Americans are increasingly turning to EVs due to concerns about carbon dioxide (CO2) emissions from gasoline-powered cars and rising fuel costs. Electricity is cheaper than gasoline or diesel fuel, costing about $6 to drive 200 miles at a nationwide average, according to the US Department of Energy (DOE).
These changes are coming fast. Having more energy-efficient options is good news, considering that the transportation industry was responsible for about 27% of total energy consumption in the US in 2022.
However, the rise of EVs has also brought new questions about their environmental impact. While EVs do not burn fossil fuels, they rely on electricity, which is produced in a variety of ways that can result in greenhouse gas emissions. The manufacturing process for EVs also requires a substantial amount of energy.
Where Does Electricity Come From?
All-electric vehicles can typically travel between 110-300 miles on a single charge. EVs can be charged at home or at more than 140,000 public charging outlets across the country. But where does this electricity come from?
The US uses many different sources to produce many different types of energy. Primary energy sources include fossil fuels like petroleum, natural gas, and coal, as well as nuclear and renewable sources. Electricity is a secondary energy source generated from primary energy sources. In 2022, CO2 emissions by the US electric power sector accounted for about 31% of the country’s total energy-related CO2 emissions.

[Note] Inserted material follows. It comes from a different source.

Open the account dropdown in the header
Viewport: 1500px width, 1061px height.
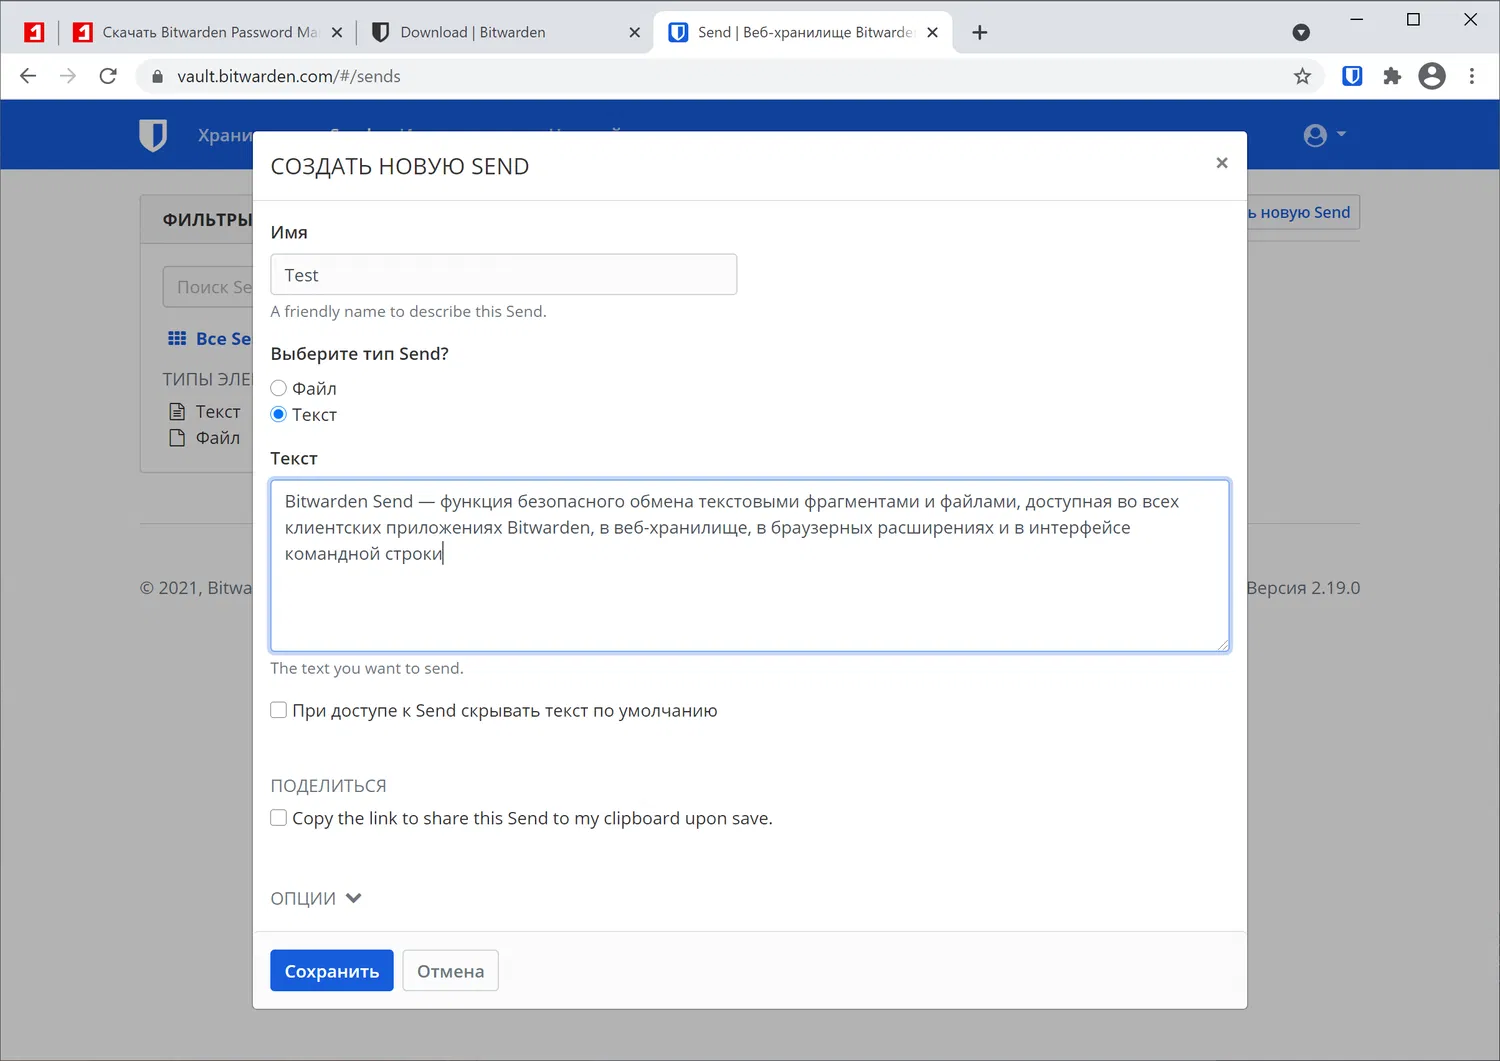[1324, 135]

Fossil fuels have dominated the US energy mix for more than 100 years, but that has changed over time, with petroleum’s share of energy consumption peaking in 2005. The sources of energy used by each sector vary widely, as illustrated in the below chart.

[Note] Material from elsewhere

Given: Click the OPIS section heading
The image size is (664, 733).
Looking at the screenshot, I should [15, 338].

Greenhouse gas emissions due to the electricity used to charge EVs vary widely based on what kind of primary energy sources are used where the car is driven and charged. From 2016 to 2020, the average amount of CO2 emitted to produce a unit of electricity in the US fell by 18%, a trend that is expected to continue as the US energy mix continues to move away from coal toward natural gas and renewables. Forty-three states and the District of Columbia recorded lower carbon intensity of power generation during that time frame.
Reducing the Environmental Impact of Electric Vehicles
In addition to having questions about the environmental impact of the US power grid, consumers want to learn more about how EVs are made. One common myth about EVs is that the significant energy required to manufacture their batteries makes them worse for the climate than a gasoline-powered car.
It is true that fossil fuels are used to mine and heat the lithium, cobalt, and nickel in EV batteries. This intensive process means it can take around 80% more greenhouse gas emissions to build an EV than a comparable gas-powered car, according to estimates using Argonne National Laboratory's GREET Model.
Still, the US Environmental Protection Agency confirms that greenhouse gas emissions associated with an EV over its lifetime are typically lower than those from an average gasoline-powered vehicle, even when accounting for the current manufacturing process. EVs have zero tailpipe emissions and are typically responsible for significantly fewer emissions during operation. They are poised to become even greener as the energy grid continues to become cleaner over time.
Recycling EV batteries can reduce the emissions associated with manufacturing an EV by reducing the need for new materials. Research is ongoing to improve the process and recycling rates. Making EV supply chains more resilient will also decrease emissions. For example, producing batteries in places powered by relatively low-carbon electricity or renewable energy will make the process greener.
Celebrate Energy Awareness Month by Learning About Energy Usage
October is Energy Awareness Month, a time to consider where the energy we rely on every day comes from and what each of us can do to conserve energy. You can get involved by using the DOE’s Energy Saver Guide to save money and energy at home and on the road.
Our transportation choices can make a big difference in our energy use. Are you considering making the switch to EVs but want to learn more about them first? Explore the below resources.
- EPA Power Profiler: Enter your zip code to learn how clean the energy that you use at home is. The type and amount of emissions produced depend on how electricity is generated in your region.
- DOE Beyond Tailpipe Emissions Calculator: Calculate the tailpipe and upstream emissions associated with driving a specific model and year of EV.
- DOE Energy Saver Transportation Guide: Use this collection of tips and tools when shopping for a new fuel-efficient vehicle.